そんな中で、近鉄はもはや存続も不可能となり思わしい継承スポンサーも無いということで廃止の方向だったのですが、ライブドア、ついで楽天が名乗りを上げすったもんだの挙句楽天ゴールデンイーグルスが誕生したのでした。

しかしそのような生れだったからこそ従来のプロ野球経営手法に毒されずに独自の(しかし一般から見ると真っ当な)経営を行うことができ、立ち上げ後速やかに健全経営に移行できたと言うことです。
それはとにかく地元を盛り上げて来場者を増やし、さらに地元の資金を集めて広告収入などを得ていくということに尽きるようです。また、従来は球団運営会社と球場会社とはまったく別で球場使用料も払い、さらに広告料も球団には入らないと言う体制を変え球場も球団が使用権を獲得することでさらに営業しやすくするという、これも傍目から見ると当然の対応を目指したそうです。
これらの運営には楽天の野球などのスポーツ事業にはまったく縁の無かった社員が担当して実施されたそうです。だからこそちゃんとできたということなのかもしれません。
今までにも球団の「ファンサービス」と言う活動はどこのチームでもやっていたようですが、これを楽天は「ファンエンターテイメント」と変えて対応しました。ファンサービスなどといった上から目線のやってやる態度では駄目だと言うことです。目指すは東京ディズニーランドだとか。
とはいえ、本書執筆の時点でも決して楽天も黒字経営というわけではなく、とくに球場の改装費なども負担するために厳しいそうですがさらに地元重視で実際に見に来てくれる観客を楽しませると言う方針で行くと言うことです。

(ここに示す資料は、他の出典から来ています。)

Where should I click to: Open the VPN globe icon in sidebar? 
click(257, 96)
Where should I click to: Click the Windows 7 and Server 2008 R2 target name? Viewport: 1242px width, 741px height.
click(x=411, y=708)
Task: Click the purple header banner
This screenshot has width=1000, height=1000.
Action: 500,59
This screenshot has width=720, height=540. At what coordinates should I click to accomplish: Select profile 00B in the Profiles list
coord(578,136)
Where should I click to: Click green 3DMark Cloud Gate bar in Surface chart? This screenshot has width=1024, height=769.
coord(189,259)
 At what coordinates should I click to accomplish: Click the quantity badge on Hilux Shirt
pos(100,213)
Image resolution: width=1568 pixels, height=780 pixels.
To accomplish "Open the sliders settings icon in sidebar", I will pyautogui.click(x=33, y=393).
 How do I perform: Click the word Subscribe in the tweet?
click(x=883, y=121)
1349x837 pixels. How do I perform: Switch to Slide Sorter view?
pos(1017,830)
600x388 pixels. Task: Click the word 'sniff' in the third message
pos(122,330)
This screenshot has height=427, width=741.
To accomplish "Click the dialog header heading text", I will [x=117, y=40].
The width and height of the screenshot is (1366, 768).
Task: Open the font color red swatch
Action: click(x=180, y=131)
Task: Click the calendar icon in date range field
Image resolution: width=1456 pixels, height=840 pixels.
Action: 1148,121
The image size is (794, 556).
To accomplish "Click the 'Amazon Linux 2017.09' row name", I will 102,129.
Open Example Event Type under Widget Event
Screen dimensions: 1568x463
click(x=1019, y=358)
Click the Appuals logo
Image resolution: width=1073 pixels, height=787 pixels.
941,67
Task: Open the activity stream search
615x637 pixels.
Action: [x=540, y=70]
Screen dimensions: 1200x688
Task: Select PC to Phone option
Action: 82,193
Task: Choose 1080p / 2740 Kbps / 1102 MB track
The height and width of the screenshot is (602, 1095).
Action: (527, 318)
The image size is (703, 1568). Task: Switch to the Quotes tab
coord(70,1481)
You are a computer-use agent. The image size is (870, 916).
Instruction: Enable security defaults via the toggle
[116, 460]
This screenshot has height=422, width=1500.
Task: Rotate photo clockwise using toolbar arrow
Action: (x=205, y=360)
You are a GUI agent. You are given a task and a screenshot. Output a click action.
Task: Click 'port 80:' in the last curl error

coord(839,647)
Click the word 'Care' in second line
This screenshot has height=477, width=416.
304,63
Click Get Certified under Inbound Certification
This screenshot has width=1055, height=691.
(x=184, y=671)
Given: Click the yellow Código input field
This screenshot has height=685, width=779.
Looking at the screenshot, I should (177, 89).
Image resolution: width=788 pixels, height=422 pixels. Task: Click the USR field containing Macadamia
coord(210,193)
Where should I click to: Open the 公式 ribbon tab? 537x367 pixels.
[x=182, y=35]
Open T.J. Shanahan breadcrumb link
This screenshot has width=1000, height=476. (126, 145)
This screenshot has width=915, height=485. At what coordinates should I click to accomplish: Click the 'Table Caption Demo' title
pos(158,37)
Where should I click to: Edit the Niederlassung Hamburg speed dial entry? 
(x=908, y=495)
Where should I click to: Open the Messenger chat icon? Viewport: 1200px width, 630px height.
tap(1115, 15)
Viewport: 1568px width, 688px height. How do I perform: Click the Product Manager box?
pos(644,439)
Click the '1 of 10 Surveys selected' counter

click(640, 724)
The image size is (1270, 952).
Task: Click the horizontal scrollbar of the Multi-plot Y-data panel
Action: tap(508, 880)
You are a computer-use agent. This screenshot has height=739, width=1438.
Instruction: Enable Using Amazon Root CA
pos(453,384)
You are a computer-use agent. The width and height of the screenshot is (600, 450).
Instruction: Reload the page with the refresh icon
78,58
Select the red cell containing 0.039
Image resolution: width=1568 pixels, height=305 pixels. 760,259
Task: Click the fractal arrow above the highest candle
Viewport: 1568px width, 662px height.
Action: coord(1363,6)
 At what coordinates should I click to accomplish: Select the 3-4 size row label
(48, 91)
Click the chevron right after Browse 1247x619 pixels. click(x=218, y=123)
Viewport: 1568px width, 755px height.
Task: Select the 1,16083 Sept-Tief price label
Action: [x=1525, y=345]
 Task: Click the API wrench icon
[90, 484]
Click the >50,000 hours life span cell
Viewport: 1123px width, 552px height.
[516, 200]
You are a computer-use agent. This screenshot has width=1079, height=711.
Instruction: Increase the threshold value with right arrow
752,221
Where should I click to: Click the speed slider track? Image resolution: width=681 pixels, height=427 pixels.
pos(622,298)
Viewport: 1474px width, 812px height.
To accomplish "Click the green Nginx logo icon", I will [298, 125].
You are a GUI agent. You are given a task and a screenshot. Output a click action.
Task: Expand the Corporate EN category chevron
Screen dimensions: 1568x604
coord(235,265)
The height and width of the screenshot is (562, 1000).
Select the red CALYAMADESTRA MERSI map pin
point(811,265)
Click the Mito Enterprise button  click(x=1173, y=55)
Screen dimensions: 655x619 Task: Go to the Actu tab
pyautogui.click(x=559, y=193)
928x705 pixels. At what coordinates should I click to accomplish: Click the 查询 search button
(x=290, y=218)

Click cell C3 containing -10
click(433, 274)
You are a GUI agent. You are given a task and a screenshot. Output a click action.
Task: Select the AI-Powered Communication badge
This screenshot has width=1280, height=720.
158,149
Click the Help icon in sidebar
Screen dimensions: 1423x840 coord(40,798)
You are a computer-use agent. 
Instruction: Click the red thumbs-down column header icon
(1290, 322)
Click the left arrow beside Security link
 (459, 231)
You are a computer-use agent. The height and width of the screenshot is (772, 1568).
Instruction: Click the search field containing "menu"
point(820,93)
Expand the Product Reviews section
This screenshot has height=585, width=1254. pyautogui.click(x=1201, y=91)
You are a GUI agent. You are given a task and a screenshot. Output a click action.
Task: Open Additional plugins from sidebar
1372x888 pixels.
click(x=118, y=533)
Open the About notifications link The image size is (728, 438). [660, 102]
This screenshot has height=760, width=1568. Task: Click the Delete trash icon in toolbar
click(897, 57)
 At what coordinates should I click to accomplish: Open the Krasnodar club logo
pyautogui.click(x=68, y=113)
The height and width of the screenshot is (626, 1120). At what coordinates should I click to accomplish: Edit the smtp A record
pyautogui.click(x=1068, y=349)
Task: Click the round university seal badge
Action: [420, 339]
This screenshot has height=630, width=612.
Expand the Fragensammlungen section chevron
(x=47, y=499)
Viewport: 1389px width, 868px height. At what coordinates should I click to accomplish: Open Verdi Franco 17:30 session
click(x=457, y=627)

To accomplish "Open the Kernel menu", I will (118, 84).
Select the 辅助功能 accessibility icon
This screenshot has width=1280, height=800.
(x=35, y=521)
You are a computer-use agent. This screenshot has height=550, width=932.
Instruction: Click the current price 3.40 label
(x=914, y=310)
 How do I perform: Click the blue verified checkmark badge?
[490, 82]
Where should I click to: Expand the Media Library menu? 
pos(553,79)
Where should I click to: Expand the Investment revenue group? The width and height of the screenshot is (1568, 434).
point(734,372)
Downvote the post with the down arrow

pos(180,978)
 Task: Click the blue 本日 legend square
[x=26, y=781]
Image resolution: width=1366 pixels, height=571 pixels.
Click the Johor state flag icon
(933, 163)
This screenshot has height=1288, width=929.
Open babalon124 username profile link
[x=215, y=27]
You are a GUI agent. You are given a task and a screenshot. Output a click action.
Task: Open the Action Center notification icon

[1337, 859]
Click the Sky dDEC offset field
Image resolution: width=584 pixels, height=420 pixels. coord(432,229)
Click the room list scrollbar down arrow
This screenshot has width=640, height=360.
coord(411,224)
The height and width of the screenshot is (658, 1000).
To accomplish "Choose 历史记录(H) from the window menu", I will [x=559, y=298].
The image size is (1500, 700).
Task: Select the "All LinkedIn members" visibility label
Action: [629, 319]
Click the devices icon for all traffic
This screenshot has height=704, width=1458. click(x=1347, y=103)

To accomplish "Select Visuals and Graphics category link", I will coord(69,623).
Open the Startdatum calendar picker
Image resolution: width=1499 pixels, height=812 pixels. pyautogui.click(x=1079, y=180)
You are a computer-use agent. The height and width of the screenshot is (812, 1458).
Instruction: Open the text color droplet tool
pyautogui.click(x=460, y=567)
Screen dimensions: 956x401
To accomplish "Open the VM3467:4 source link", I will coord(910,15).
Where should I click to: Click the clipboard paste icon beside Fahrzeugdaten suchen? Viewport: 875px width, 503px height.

スポーツビジネスと言う話で、さらに本書では福岡ソフトバンクホークス千葉ロッテマリーンズ四国独立リーグ浦和レッズなどが扱われています。どれも地元の観客重視の政策をとり、観客を集め、テレビ放映権はあまり計算しないと言うのは共通のようです。

それにしても、こういった新しいビジネスプランをとったチームがそれぞれ成績でも成功を収めるようになったと言うことはすばらしいことなのかも知れません。